→ Aim of the task
In the data below, find the line containing "Given: Click the reply count 3", then set down that line and every later line up to and including the line containing "Task: Click Показать историю движения товара", exactly.

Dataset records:
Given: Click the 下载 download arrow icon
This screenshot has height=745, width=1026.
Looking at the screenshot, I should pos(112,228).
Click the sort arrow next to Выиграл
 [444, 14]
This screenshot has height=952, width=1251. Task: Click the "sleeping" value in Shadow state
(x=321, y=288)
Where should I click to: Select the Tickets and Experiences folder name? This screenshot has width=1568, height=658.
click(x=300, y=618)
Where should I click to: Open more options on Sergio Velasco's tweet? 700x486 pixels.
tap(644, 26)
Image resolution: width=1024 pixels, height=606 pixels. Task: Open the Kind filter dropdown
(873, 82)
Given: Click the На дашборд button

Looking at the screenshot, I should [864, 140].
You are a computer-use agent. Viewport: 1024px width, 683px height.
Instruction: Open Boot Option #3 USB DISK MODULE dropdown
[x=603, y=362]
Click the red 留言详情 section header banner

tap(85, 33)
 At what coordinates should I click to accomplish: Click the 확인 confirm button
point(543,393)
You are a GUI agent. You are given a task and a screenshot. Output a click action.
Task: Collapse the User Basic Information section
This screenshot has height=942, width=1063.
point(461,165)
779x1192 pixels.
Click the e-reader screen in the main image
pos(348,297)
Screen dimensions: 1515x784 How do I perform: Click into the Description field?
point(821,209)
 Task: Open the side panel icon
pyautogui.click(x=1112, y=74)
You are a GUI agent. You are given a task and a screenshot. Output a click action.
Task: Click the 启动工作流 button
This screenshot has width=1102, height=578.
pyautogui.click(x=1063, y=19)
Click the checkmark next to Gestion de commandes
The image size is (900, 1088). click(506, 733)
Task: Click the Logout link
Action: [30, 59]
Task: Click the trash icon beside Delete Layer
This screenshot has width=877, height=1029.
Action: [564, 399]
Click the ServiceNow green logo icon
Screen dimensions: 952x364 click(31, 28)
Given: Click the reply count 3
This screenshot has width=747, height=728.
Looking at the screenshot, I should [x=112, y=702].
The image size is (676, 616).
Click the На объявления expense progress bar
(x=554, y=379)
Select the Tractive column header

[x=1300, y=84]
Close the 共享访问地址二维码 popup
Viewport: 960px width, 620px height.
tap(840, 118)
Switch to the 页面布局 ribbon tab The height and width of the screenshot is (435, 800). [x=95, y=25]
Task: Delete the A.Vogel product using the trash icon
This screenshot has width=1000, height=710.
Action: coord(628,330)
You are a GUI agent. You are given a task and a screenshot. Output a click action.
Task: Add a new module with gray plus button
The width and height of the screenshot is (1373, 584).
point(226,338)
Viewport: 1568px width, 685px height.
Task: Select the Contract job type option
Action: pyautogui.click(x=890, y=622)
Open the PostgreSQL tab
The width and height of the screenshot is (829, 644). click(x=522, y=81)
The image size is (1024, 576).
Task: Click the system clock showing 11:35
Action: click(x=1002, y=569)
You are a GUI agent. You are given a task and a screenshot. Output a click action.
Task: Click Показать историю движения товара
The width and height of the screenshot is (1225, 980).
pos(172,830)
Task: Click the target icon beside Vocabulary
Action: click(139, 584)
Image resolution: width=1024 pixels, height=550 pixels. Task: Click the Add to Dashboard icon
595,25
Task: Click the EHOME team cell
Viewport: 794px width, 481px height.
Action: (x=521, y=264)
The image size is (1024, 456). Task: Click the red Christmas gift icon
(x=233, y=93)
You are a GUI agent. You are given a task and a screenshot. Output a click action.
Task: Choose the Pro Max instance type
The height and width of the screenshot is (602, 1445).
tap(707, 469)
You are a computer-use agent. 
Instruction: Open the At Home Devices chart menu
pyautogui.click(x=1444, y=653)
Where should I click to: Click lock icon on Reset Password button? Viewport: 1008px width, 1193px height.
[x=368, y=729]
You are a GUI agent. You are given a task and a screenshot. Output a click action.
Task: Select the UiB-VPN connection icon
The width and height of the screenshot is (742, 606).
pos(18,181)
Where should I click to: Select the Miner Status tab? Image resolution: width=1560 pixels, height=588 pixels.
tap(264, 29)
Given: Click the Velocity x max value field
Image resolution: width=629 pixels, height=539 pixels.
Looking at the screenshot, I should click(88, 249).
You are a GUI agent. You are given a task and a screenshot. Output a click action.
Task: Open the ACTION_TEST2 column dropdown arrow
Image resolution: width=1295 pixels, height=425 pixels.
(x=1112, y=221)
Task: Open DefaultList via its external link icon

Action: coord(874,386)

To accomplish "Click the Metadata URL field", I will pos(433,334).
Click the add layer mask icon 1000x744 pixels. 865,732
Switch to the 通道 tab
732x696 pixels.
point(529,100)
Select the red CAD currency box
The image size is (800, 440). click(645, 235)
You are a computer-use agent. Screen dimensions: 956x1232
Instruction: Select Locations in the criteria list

→ Solution
Given: Click the reply count 3
This screenshot has width=747, height=728.
Looking at the screenshot, I should [x=112, y=702].
The image size is (676, 616).
Click the На объявления expense progress bar
(x=554, y=379)
Select the Tractive column header

[x=1300, y=84]
Close the 共享访问地址二维码 popup
Viewport: 960px width, 620px height.
tap(840, 118)
Switch to the 页面布局 ribbon tab The height and width of the screenshot is (435, 800). [x=95, y=25]
Task: Delete the A.Vogel product using the trash icon
This screenshot has width=1000, height=710.
Action: coord(628,330)
You are a GUI agent. You are given a task and a screenshot. Output a click action.
Task: Add a new module with gray plus button
The width and height of the screenshot is (1373, 584).
point(226,338)
Viewport: 1568px width, 685px height.
Task: Select the Contract job type option
Action: pyautogui.click(x=890, y=622)
Open the PostgreSQL tab
The width and height of the screenshot is (829, 644). click(x=522, y=81)
The image size is (1024, 576).
Task: Click the system clock showing 11:35
Action: click(x=1002, y=569)
You are a GUI agent. You are given a task and a screenshot. Output a click action.
Task: Click Показать историю движения товара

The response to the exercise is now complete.